Plusieurs lycéens pris au piège dans leur école ont témoigné du cauchemar qu'ils étaient en train de vivre sur les réseaux sociaux. Une manière de rester en contact avec le monde extérieur.

par
joc

Alors que les balles de Nicholas Cruz sifflaient dans les couloirs du lycée, certains élèves n'ont pas lâché leur téléphone. Comme un réflexe de survie, des lycéens se sont raccrochés à l'unique moyen à leur disposition pour communiquer avec le monde extérieur. Tout en se cachant dans des placards ou en s'enfermant dans des salles de classe, plusieurs élèves ont pu envoyer des SMS à leur famille et leurs amis. D'autres ont choisi de témoigner en direct sur les réseaux sociaux. Un lien avec l'extérieur qui leur a permis d'être informés en temps réel sur l'évolution de la situation.

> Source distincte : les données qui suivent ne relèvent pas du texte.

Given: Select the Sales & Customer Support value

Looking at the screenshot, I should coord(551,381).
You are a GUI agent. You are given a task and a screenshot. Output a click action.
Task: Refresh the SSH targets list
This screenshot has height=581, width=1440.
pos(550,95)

Aidan, 14 ans, était en train de terminer son test de maths quand il a entendu une série de pétards. Il a d'abord cru à une blague de camarades, et puis un de ses amis est arrivé en courant dans sa salle de classe. Nous pensions que c'étaient des pétards. Jusqu'à ce que nous entendions des gens crier et barricader la porte. Nous avons compris que ce n'était pas un gag, raconte l'adolescent au «Miami Herald».

Sur Twitter, le lycéen est parvenu à témoigner en direct de l'horreur qu'il était en train de vivre. «Je suis au milieu d'une fusillade dans une école», a-t-il d'abord annoncé, avant de publier des photos de sa salle de classe. «Il y a une fusillade dans mon école et je suis enfermé à l'intérieur. P*t**n, j'ai peur, là», a-t-il tweeté.

«Reste en sécurité et reste caché, Aidan! On est tous derrière toi, gamin. Tu vas t'en sortir. La police est sur place», lui a répondu une internaute.

Le jeune homme a encore posté un cliché le montrant assis par terre, toujours dans sa salle de classe. «J'ai regardé les infos locales et il y a 20 victimes», explique-t-il.

Plus d'une heure plus tard, Aidan a publié une photo rassurante de l'extérieur du lycée: «Nous avons été libérés», annonce-t-il.

Aidan n'était pas le seul à témoigner en direct sur le web. Des images extrêmement impressionnantes ont été publiées par des élèves pris au piège, dont une vidéo où l'on entend des coups de feu à cadence très rapprochée.

Une journaliste de Miami est restée en contact, via SMS, avec une lycéenne qu'elle connaît bien et qui s'était cachée dans une armoire. «Elle m'a dit qu'elle avait entendu un gros bruit et trois coups de feu... les gens pleuraient dans le placard», raconte la journaliste à CBS. Devant le lycée, une maman attendait désespérément des nouvelles de sa fille: «Elle m'écrivait encore il y a quatre minutes et là elle ne me répond plus et je commence à m'inquiéter», a-t-elle confié.